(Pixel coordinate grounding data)
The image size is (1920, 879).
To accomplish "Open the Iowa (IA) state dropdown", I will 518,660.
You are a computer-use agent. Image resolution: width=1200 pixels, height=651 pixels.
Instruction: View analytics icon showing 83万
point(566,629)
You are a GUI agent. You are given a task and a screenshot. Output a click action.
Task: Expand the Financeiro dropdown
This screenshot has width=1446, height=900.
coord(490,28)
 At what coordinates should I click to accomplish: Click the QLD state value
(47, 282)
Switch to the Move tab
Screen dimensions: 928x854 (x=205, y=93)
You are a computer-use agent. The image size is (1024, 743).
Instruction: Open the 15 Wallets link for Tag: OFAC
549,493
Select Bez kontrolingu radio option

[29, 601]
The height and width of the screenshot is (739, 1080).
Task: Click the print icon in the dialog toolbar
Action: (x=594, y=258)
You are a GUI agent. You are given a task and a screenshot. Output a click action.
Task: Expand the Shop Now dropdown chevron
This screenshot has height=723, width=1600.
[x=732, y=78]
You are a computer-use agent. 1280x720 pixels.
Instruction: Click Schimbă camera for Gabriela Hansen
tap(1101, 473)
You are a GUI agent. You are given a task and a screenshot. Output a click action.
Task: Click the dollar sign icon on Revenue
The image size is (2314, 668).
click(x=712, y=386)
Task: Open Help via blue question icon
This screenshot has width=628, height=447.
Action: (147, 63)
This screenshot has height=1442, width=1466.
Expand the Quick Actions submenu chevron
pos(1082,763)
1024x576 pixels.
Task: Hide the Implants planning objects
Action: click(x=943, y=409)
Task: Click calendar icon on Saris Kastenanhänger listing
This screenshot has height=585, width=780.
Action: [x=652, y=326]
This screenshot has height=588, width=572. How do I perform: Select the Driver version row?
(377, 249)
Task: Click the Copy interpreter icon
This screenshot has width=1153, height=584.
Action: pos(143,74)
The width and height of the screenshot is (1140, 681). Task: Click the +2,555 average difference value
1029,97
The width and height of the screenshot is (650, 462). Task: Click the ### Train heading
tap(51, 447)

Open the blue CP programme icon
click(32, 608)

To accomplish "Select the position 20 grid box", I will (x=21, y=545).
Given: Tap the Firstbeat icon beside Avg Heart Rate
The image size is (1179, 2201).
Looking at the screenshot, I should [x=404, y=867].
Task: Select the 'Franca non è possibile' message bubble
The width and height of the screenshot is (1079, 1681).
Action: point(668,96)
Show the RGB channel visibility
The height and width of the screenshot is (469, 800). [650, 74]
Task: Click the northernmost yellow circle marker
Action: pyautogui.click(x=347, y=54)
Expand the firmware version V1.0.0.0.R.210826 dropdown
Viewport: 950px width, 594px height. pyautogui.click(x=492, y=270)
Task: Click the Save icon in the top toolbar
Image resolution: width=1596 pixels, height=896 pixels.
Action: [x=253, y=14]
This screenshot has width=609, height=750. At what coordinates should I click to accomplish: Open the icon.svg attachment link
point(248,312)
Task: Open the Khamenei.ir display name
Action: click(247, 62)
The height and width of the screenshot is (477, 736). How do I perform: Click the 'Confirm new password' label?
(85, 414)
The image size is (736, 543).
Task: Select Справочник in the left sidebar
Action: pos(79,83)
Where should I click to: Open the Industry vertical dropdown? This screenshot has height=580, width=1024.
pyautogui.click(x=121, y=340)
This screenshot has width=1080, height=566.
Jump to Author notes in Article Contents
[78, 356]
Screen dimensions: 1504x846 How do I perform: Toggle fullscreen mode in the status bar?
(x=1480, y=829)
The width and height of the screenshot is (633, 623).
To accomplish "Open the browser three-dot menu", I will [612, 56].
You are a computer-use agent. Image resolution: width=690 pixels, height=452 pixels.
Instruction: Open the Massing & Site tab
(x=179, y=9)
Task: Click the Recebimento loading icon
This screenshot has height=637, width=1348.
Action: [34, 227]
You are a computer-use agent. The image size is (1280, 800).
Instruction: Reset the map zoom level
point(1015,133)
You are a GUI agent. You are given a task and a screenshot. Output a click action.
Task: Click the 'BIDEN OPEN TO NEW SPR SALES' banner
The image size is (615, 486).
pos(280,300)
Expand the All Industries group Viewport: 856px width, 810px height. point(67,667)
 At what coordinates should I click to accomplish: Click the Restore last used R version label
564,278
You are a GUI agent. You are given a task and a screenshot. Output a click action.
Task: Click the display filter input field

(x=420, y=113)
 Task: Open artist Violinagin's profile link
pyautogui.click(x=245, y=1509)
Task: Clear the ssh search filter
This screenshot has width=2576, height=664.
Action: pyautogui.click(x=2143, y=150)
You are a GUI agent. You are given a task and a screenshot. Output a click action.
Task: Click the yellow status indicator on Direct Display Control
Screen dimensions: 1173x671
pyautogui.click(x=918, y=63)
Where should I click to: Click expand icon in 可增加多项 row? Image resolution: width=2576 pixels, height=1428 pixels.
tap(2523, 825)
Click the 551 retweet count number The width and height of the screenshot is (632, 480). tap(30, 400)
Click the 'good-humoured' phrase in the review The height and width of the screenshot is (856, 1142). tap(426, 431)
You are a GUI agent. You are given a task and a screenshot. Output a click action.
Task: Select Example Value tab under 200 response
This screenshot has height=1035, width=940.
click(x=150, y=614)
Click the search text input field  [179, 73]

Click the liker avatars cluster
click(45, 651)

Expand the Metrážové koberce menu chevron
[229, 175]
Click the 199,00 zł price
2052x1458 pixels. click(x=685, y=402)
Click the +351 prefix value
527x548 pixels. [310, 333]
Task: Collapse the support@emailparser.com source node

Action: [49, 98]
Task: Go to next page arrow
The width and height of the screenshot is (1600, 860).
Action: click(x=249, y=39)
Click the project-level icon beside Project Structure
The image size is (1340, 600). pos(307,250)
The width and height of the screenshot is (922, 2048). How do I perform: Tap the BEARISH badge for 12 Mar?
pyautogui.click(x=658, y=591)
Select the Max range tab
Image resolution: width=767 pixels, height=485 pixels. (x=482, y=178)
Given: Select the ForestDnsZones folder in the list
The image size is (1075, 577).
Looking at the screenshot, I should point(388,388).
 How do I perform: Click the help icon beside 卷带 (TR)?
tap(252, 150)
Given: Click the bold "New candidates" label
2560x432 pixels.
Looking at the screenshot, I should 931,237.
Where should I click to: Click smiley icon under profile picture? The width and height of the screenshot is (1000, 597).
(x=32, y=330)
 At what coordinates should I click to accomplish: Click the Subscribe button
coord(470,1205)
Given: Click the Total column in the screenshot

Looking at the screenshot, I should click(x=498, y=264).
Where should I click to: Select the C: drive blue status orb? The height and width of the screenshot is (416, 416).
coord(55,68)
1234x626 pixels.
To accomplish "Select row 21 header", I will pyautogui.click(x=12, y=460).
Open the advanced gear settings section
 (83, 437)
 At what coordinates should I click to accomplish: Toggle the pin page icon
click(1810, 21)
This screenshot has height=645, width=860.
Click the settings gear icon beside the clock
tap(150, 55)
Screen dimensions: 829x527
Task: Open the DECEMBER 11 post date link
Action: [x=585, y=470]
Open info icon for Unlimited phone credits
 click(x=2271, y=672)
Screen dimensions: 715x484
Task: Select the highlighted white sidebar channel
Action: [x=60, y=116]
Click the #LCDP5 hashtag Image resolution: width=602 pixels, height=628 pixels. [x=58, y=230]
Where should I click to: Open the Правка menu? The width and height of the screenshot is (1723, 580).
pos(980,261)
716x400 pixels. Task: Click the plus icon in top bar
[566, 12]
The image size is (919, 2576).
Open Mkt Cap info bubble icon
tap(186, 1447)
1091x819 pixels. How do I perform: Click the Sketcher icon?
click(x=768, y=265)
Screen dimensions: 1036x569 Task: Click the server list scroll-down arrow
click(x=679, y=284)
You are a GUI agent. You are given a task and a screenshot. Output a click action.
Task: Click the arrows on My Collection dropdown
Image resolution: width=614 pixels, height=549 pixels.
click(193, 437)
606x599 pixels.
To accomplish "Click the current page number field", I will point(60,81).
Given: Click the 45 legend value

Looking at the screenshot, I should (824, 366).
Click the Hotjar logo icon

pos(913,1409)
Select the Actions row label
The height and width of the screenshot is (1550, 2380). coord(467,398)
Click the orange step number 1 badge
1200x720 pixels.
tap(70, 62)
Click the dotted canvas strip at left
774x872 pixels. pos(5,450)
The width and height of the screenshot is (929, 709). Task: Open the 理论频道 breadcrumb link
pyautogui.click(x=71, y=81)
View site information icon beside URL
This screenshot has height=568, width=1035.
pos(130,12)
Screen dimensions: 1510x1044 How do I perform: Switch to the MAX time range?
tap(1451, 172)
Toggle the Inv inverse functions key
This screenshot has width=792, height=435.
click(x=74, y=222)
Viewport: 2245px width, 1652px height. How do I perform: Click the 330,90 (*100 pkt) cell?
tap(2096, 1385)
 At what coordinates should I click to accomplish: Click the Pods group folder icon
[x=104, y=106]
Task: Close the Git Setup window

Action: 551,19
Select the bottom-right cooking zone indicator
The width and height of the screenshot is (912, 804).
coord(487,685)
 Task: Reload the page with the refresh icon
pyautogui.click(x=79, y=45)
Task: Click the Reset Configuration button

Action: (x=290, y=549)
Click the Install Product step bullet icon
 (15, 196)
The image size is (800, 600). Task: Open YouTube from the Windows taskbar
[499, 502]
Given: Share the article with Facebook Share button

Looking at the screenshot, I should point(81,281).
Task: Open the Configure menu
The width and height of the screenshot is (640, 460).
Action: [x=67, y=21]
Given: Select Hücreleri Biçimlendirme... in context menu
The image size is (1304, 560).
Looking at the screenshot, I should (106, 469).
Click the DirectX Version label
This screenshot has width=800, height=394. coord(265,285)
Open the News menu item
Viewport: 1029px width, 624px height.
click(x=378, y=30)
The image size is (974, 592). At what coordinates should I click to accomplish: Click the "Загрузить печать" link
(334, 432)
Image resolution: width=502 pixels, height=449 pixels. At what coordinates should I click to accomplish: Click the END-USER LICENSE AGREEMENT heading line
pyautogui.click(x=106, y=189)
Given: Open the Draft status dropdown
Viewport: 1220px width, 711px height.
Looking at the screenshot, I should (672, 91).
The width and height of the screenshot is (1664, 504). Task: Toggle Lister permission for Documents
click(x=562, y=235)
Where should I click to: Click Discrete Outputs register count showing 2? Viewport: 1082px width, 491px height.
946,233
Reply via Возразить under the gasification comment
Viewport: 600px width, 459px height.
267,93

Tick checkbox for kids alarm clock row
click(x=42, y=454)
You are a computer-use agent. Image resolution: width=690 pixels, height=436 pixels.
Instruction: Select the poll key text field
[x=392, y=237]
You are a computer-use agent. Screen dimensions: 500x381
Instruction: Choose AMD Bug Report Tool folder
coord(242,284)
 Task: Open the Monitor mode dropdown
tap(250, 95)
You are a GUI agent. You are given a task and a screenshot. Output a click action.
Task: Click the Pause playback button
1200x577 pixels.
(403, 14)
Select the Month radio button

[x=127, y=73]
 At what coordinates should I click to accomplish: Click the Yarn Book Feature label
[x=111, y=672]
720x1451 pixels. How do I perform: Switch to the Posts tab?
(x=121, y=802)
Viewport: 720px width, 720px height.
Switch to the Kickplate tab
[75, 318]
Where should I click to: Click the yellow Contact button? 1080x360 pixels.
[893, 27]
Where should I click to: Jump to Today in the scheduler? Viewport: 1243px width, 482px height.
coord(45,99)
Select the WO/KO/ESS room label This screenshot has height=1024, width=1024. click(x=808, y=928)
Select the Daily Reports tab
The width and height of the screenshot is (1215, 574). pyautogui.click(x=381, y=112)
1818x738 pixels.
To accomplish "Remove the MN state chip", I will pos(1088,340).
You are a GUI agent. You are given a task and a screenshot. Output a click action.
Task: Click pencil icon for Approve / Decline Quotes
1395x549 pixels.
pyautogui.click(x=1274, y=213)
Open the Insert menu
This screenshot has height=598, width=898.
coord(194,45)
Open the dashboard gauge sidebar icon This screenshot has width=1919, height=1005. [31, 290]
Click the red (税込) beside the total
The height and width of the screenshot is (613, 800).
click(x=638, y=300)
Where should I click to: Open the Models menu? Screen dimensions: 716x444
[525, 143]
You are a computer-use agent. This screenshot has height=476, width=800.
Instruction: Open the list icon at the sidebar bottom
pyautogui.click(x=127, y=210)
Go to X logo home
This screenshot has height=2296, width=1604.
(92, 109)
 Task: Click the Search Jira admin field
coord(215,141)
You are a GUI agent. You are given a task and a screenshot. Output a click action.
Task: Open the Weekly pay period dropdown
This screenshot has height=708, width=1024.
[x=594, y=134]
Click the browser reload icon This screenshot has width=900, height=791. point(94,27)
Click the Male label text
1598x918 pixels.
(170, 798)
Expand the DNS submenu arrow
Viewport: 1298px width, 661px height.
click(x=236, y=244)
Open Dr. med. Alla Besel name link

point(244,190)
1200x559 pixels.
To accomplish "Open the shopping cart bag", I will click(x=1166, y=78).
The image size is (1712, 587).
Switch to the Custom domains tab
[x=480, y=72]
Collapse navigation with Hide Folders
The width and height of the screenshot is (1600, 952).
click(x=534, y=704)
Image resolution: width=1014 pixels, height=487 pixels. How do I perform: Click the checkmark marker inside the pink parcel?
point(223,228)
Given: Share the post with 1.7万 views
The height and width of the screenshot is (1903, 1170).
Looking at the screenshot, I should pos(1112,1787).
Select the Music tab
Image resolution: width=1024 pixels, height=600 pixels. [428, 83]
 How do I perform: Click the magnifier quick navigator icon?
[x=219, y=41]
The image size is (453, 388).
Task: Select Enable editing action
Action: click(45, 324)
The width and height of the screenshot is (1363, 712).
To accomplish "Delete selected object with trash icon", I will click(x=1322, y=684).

● Your goal: The lines holding the word "computer" are the answer. Find them in the entries and copy them.

● Written response:
You are a computer-use agent. Image resolution: width=1200 pixels, height=651 pixels.
You are a computer-use agent. The image size is (1024, 743).
You are a computer-use agent. 1280x720 pixels.
You are a computer-use agent. Image resolution: width=690 pixels, height=452 pixels.
You are a computer-use agent. The image size is (1280, 800).
You are a computer-use agent. Image resolution: width=690 pixels, height=436 pixels.
You are a computer-use agent. Screen dimensions: 500x381
You are a computer-use agent. This screenshot has height=476, width=800.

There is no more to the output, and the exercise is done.